Problem details
Without changing a single character, write out every record below.

——————————

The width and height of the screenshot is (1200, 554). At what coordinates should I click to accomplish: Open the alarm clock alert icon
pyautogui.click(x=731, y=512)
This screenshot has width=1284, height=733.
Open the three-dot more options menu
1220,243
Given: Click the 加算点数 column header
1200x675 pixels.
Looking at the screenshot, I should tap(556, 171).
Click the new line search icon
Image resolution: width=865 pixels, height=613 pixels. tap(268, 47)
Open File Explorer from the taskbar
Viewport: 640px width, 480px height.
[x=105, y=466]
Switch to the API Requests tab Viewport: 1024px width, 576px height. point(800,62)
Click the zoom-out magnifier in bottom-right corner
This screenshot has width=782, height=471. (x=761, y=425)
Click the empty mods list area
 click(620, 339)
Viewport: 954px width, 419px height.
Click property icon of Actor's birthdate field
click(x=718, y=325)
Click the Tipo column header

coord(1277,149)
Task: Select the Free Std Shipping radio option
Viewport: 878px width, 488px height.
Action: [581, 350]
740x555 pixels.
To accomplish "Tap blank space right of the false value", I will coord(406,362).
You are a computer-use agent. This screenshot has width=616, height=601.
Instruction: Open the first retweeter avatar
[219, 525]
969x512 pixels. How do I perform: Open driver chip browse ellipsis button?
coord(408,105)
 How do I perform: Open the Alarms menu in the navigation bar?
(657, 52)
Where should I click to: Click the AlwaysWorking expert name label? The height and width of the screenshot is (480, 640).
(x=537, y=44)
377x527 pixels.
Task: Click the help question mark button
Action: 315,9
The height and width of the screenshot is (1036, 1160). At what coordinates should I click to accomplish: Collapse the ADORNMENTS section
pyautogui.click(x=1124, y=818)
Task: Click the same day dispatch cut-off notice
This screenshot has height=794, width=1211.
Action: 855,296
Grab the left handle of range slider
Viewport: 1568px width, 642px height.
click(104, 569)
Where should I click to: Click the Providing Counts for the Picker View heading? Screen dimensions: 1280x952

——————————

Finished task
The width and height of the screenshot is (1200, 554). At what coordinates should I click to accomplish: Open the alarm clock alert icon
pyautogui.click(x=731, y=512)
This screenshot has width=1284, height=733.
Open the three-dot more options menu
1220,243
Given: Click the 加算点数 column header
1200x675 pixels.
Looking at the screenshot, I should tap(556, 171).
Click the new line search icon
Image resolution: width=865 pixels, height=613 pixels. tap(268, 47)
Open File Explorer from the taskbar
Viewport: 640px width, 480px height.
[x=105, y=466]
Switch to the API Requests tab Viewport: 1024px width, 576px height. point(800,62)
Click the zoom-out magnifier in bottom-right corner
This screenshot has width=782, height=471. (x=761, y=425)
Click the empty mods list area
 click(620, 339)
Viewport: 954px width, 419px height.
Click property icon of Actor's birthdate field
click(x=718, y=325)
Click the Tipo column header

coord(1277,149)
Task: Select the Free Std Shipping radio option
Viewport: 878px width, 488px height.
Action: [581, 350]
740x555 pixels.
To accomplish "Tap blank space right of the false value", I will coord(406,362).
You are a computer-use agent. This screenshot has width=616, height=601.
Instruction: Open the first retweeter avatar
[219, 525]
969x512 pixels. How do I perform: Open driver chip browse ellipsis button?
coord(408,105)
 How do I perform: Open the Alarms menu in the navigation bar?
(657, 52)
Where should I click to: Click the AlwaysWorking expert name label? The height and width of the screenshot is (480, 640).
(x=537, y=44)
377x527 pixels.
Task: Click the help question mark button
Action: 315,9
The height and width of the screenshot is (1036, 1160). At what coordinates should I click to accomplish: Collapse the ADORNMENTS section
pyautogui.click(x=1124, y=818)
Task: Click the same day dispatch cut-off notice
This screenshot has height=794, width=1211.
Action: 855,296
Grab the left handle of range slider
Viewport: 1568px width, 642px height.
click(104, 569)
Where should I click to: Click the Providing Counts for the Picker View heading? Screen dimensions: 1280x952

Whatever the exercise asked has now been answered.